Document segment:
-- -- --

Lucas: Let’s talk about Luthic as a goddess because D&D has a particular way of handling divinity, assigning them to domains, which is not something that every religion has done nor the ones that do consistently throughout history. If we were to assign Luthic a domain, how would you do that? And what would you say falls within her purview?

Jessica Marcrum: She has to actually she’s the life domain on the nature domain, but for our purposes in the book, she’s in the life domain. When we were working on the book, we looked at all of the neutral and evil goddesses, and most of them fell into life, death and trickery. Is that right?

David Markiwsky: It’s kind of interesting. In like the previous Uncaged books the adventures were broken up by tier, but since this time they’re all tier four, we couldn’t really do that.

-- -- --

Stored entries:
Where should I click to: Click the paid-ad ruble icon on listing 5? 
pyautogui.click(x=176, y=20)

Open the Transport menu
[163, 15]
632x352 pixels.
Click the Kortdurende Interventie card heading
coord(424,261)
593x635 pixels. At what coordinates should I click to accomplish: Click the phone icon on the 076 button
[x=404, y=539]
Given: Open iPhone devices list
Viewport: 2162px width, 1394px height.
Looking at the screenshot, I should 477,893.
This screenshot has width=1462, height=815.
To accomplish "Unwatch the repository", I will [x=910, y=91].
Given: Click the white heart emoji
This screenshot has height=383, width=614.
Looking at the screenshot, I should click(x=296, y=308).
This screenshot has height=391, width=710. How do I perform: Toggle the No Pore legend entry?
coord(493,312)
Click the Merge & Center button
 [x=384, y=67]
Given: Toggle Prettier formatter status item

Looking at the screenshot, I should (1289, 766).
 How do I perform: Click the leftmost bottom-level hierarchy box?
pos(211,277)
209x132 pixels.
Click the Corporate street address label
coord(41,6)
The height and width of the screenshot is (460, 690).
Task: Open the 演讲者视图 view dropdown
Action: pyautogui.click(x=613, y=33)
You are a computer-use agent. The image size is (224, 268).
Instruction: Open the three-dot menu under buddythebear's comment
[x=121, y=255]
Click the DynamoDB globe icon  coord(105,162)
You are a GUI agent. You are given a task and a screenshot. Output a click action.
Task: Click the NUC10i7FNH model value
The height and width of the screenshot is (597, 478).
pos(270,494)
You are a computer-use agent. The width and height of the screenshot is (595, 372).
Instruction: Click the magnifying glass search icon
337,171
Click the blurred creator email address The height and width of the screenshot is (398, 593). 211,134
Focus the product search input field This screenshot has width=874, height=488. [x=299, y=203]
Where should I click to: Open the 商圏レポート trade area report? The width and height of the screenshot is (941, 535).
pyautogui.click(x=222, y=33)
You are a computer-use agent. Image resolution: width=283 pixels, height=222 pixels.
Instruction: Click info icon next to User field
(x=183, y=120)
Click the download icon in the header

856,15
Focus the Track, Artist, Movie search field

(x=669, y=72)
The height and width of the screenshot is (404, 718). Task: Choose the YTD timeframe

-- -- --

Task description: Render this sentence from the interview about Luthic in Spanish: "When we were working on the book, we looked at all of the neutral and evil goddesses, and most of them fell into life, death and trickery."

Task answer: Cuando estábamos trabajando en el libro, revisamos todas las diosas neutrales y malvadas, y la mayoría de ellas entraban en la vida, la muerte y el engaño.